### EXERCISE
Only the lines from the top of the records below through the line containing "Visa (515, 869)" should be printed, exactly and without pictures.

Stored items
▶
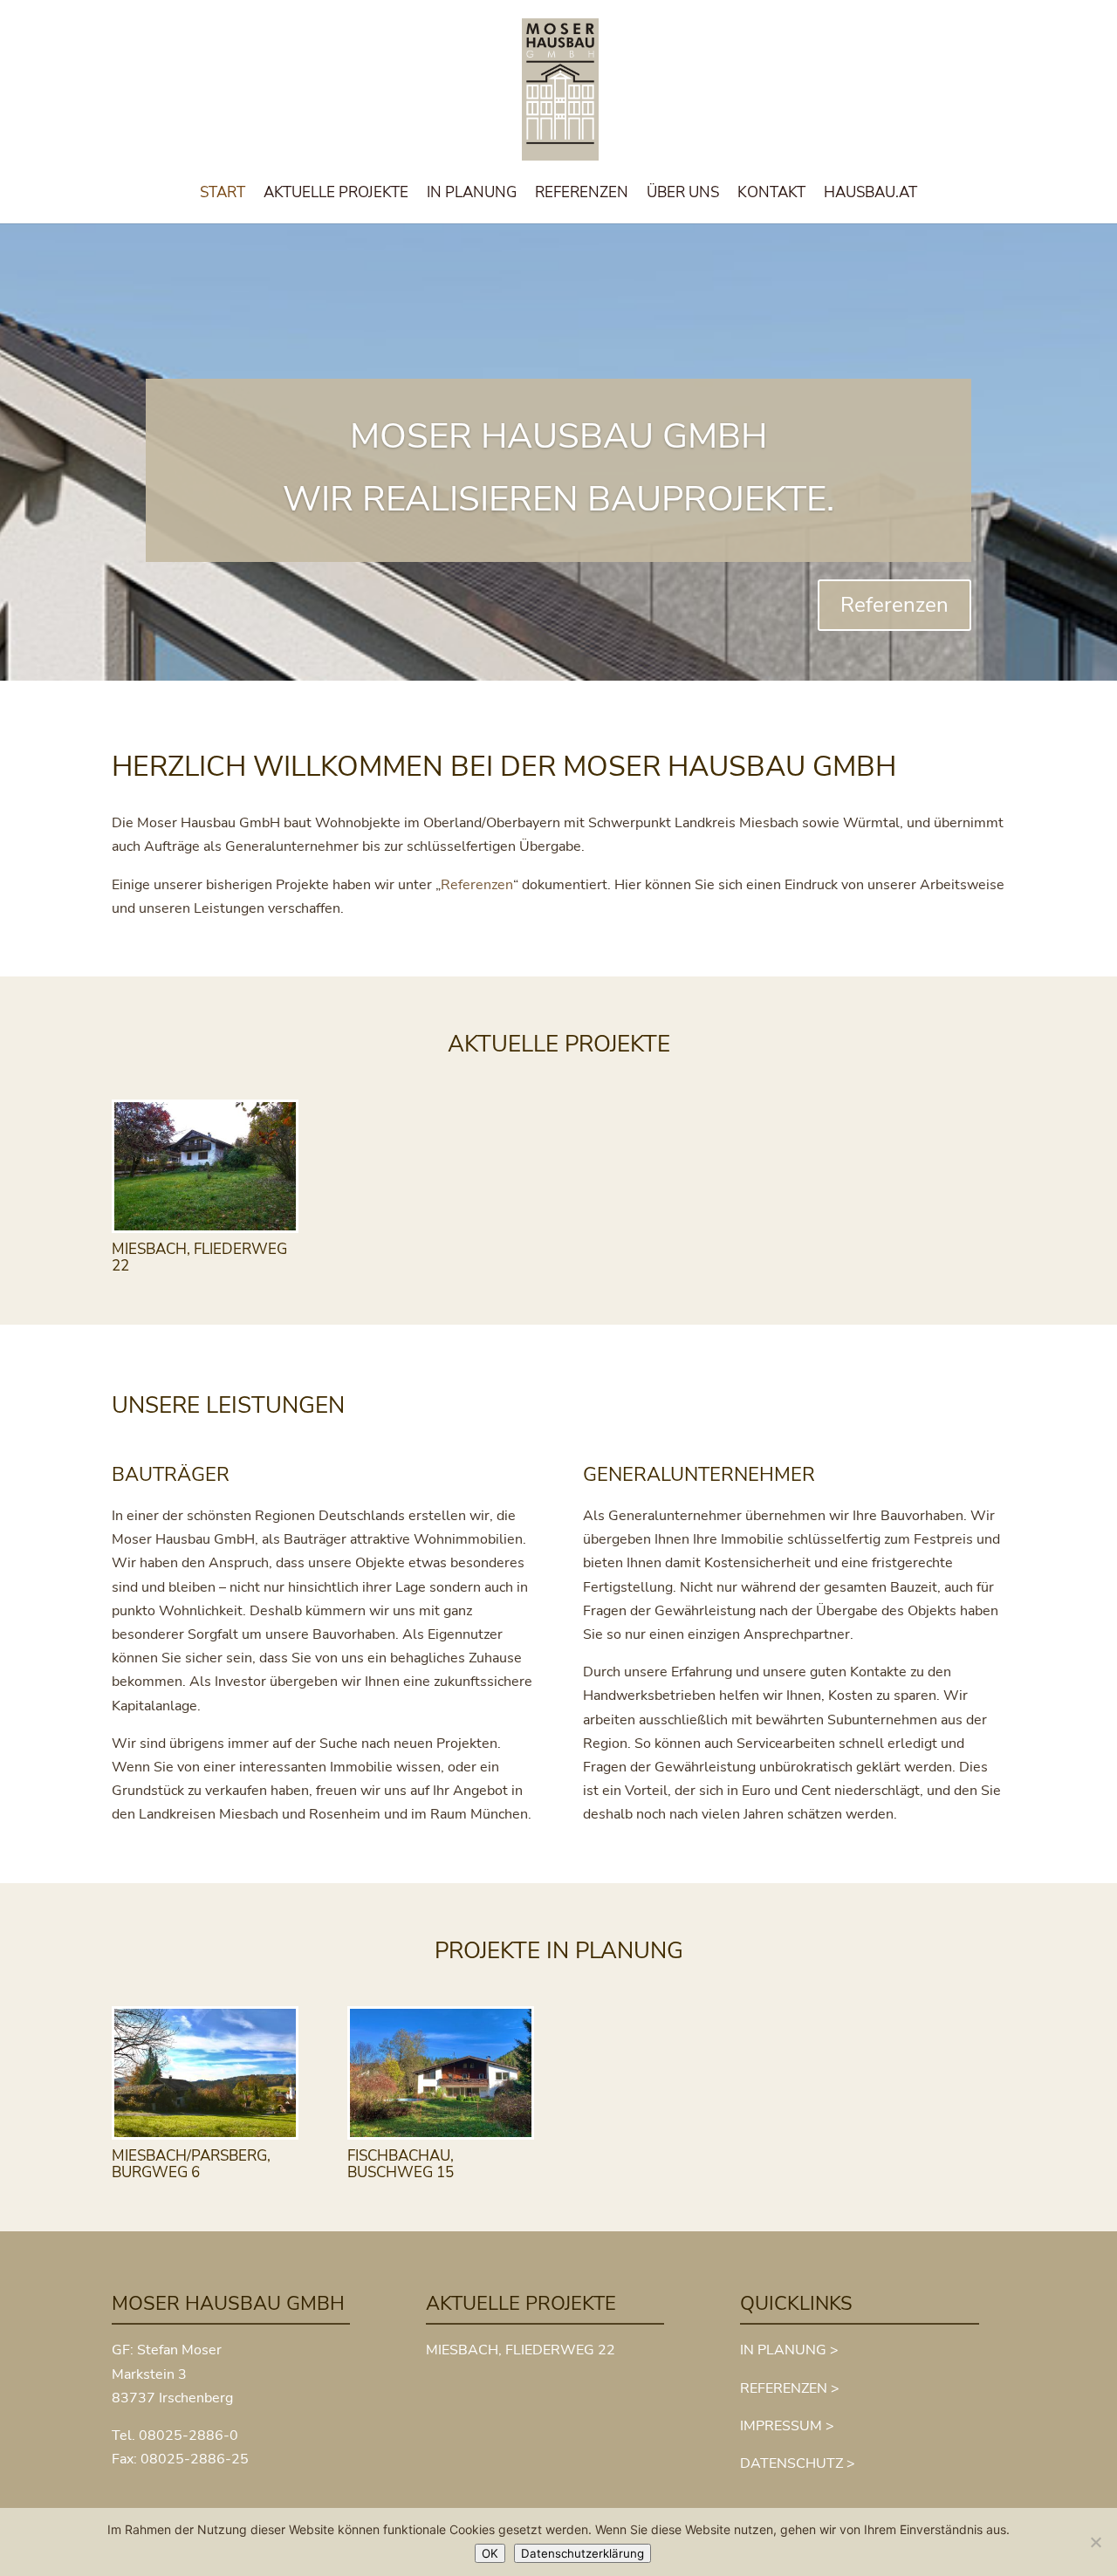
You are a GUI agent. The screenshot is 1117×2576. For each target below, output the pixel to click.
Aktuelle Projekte (336, 194)
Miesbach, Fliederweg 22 (199, 1257)
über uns (683, 194)
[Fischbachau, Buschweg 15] (440, 2073)
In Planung (472, 194)
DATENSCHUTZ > (797, 2463)
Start (222, 194)
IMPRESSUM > (787, 2426)
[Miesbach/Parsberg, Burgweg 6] (205, 2073)
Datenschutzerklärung (582, 2553)
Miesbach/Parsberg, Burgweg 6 (191, 2164)
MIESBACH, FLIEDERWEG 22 (520, 2350)
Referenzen (581, 194)
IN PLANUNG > (789, 2350)
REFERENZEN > (789, 2388)
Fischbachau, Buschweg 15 (400, 2164)
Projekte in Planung (559, 1950)
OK (490, 2553)
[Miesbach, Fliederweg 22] (205, 1167)
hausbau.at (870, 194)
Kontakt (771, 194)
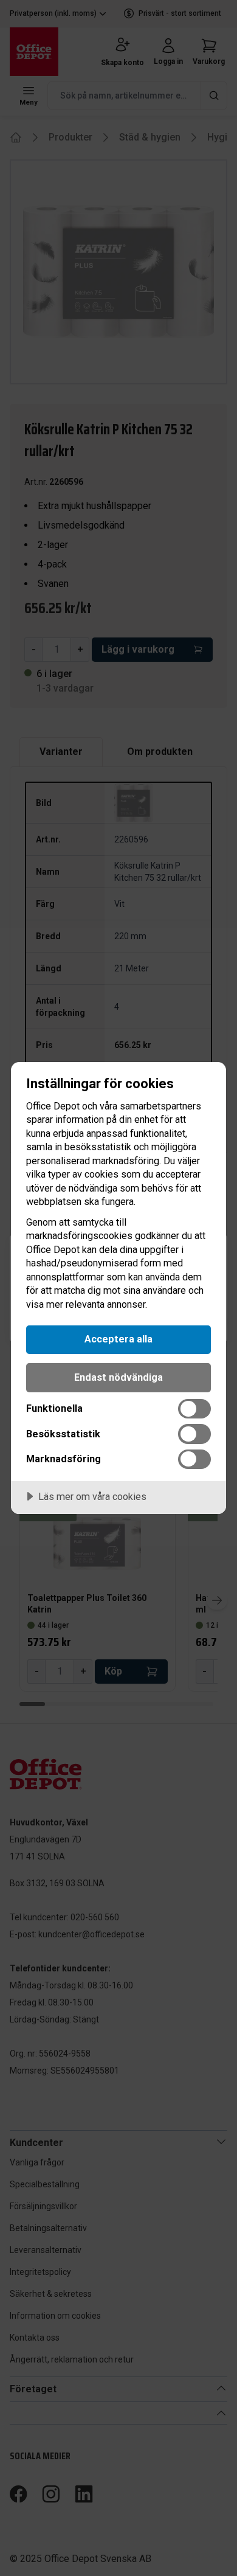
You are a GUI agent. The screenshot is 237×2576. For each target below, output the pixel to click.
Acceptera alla (118, 1339)
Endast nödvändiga (118, 1377)
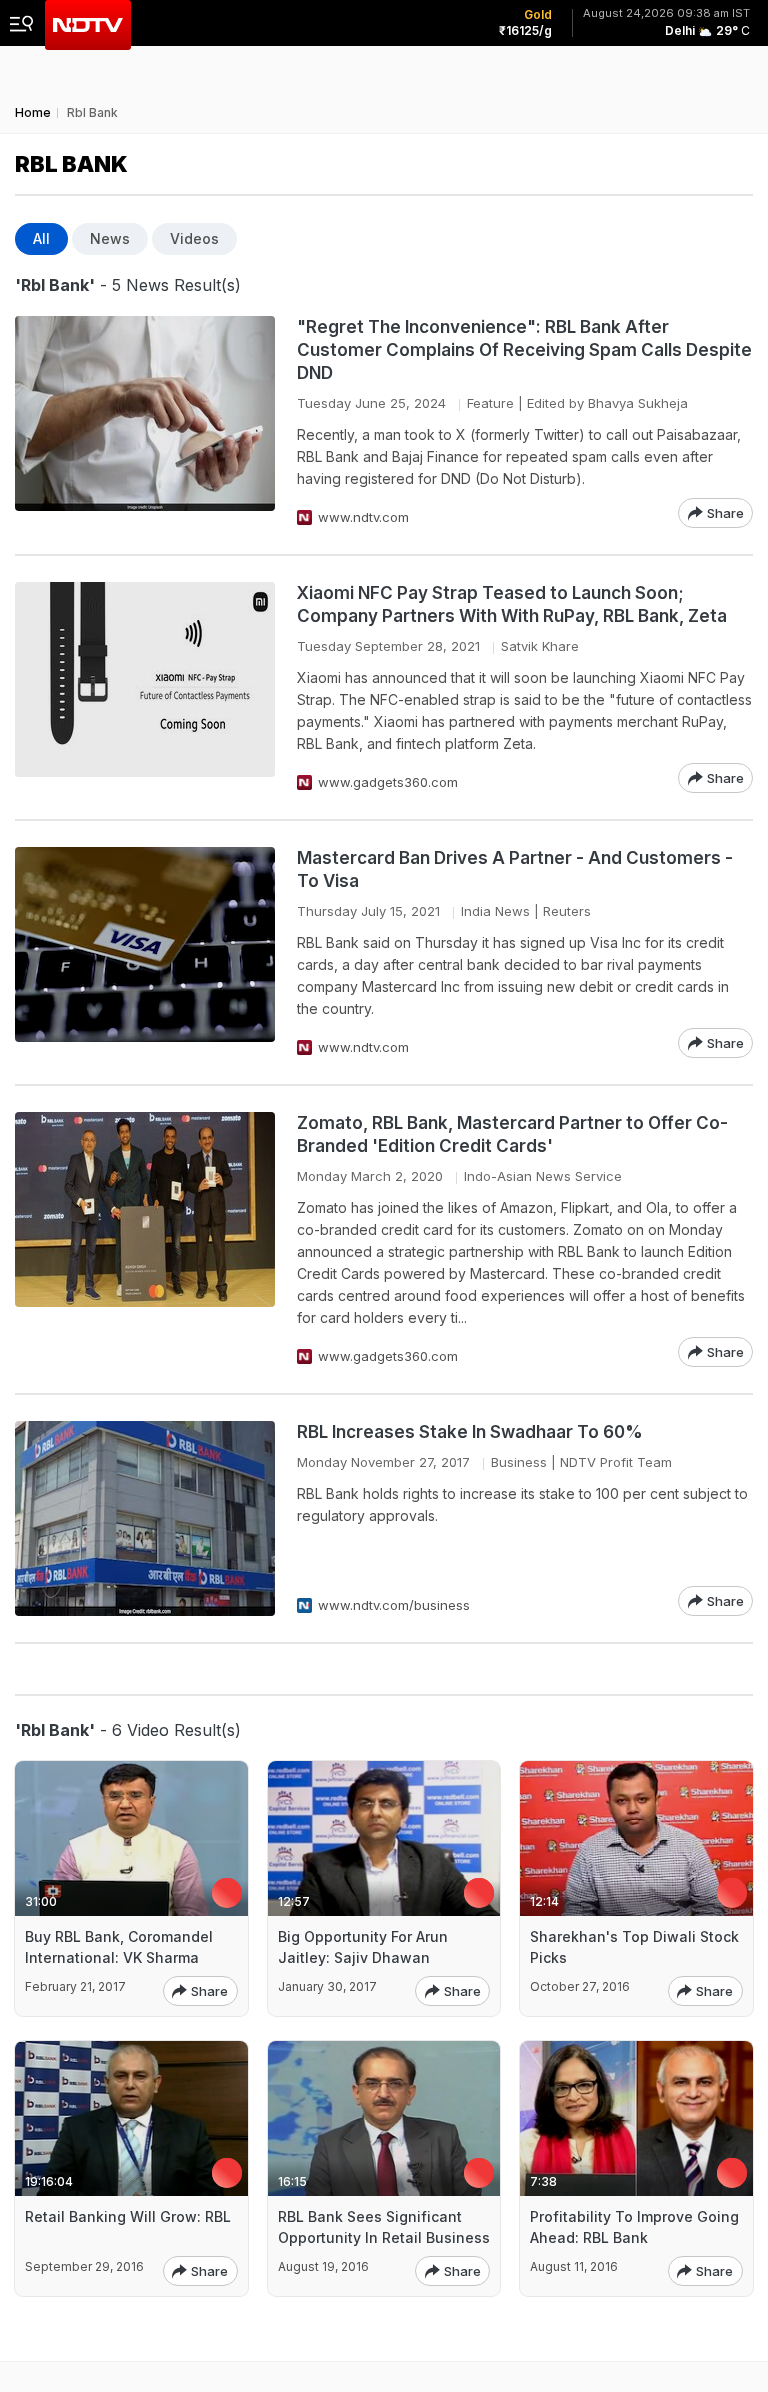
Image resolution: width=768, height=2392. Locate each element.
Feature (490, 403)
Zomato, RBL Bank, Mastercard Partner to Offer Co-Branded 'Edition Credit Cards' (512, 1134)
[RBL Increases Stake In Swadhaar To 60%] (145, 1518)
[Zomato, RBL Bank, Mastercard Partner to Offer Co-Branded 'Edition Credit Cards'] (145, 1239)
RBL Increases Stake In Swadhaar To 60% (470, 1432)
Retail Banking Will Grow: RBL (128, 2216)
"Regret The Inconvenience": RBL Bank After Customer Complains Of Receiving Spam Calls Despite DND (524, 350)
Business (519, 1462)
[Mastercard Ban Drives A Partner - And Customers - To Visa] (145, 952)
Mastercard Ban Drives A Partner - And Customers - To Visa (515, 869)
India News (495, 911)
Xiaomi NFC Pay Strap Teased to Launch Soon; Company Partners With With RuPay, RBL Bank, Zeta (512, 604)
◀
### EXPECTED ANSWER
You are a GUI agent. The screenshot is 1117×2576. For each target below, output the pixel to click.
Aktuelle Projekte (336, 194)
Miesbach, Fliederweg 22 (199, 1257)
über uns (683, 194)
[Fischbachau, Buschweg 15] (440, 2073)
In Planung (472, 194)
DATENSCHUTZ > (797, 2463)
Start (222, 194)
IMPRESSUM > (787, 2426)
[Miesbach/Parsberg, Burgweg 6] (205, 2073)
Datenschutzerklärung (582, 2553)
Miesbach/Parsberg, Burgweg 6 (191, 2164)
MIESBACH, FLIEDERWEG 22 (520, 2350)
Referenzen (581, 194)
IN PLANUNG > (789, 2350)
REFERENZEN > (789, 2388)
Fischbachau, Buschweg 15 (400, 2164)
Projekte in Planung (559, 1950)
OK (490, 2553)
[Miesbach, Fliederweg 22] (205, 1167)
hausbau.at (870, 194)
Kontakt (771, 194)
You are a GUI agent. The screenshot is 237×2576. For each target below, output the pixel to click.
Acceptera alla (118, 1339)
Endast nödvändiga (118, 1377)
Image resolution: width=768, height=2392. Locate each element.
Feature (490, 403)
Zomato, RBL Bank, Mastercard Partner to Offer Co-Branded 'Edition Credit Cards' (512, 1134)
[RBL Increases Stake In Swadhaar To 60%] (145, 1518)
[Zomato, RBL Bank, Mastercard Partner to Offer Co-Branded 'Edition Credit Cards'] (145, 1239)
RBL Increases Stake In Swadhaar To 60% (470, 1432)
Retail Banking Will Grow: RBL (128, 2216)
"Regret The Inconvenience": RBL Bank After Customer Complains Of Receiving Spam Calls Despite DND (524, 350)
Business (519, 1462)
[Mastercard Ban Drives A Partner - And Customers - To Visa] (145, 952)
Mastercard Ban Drives A Partner - And Customers - To Visa (515, 869)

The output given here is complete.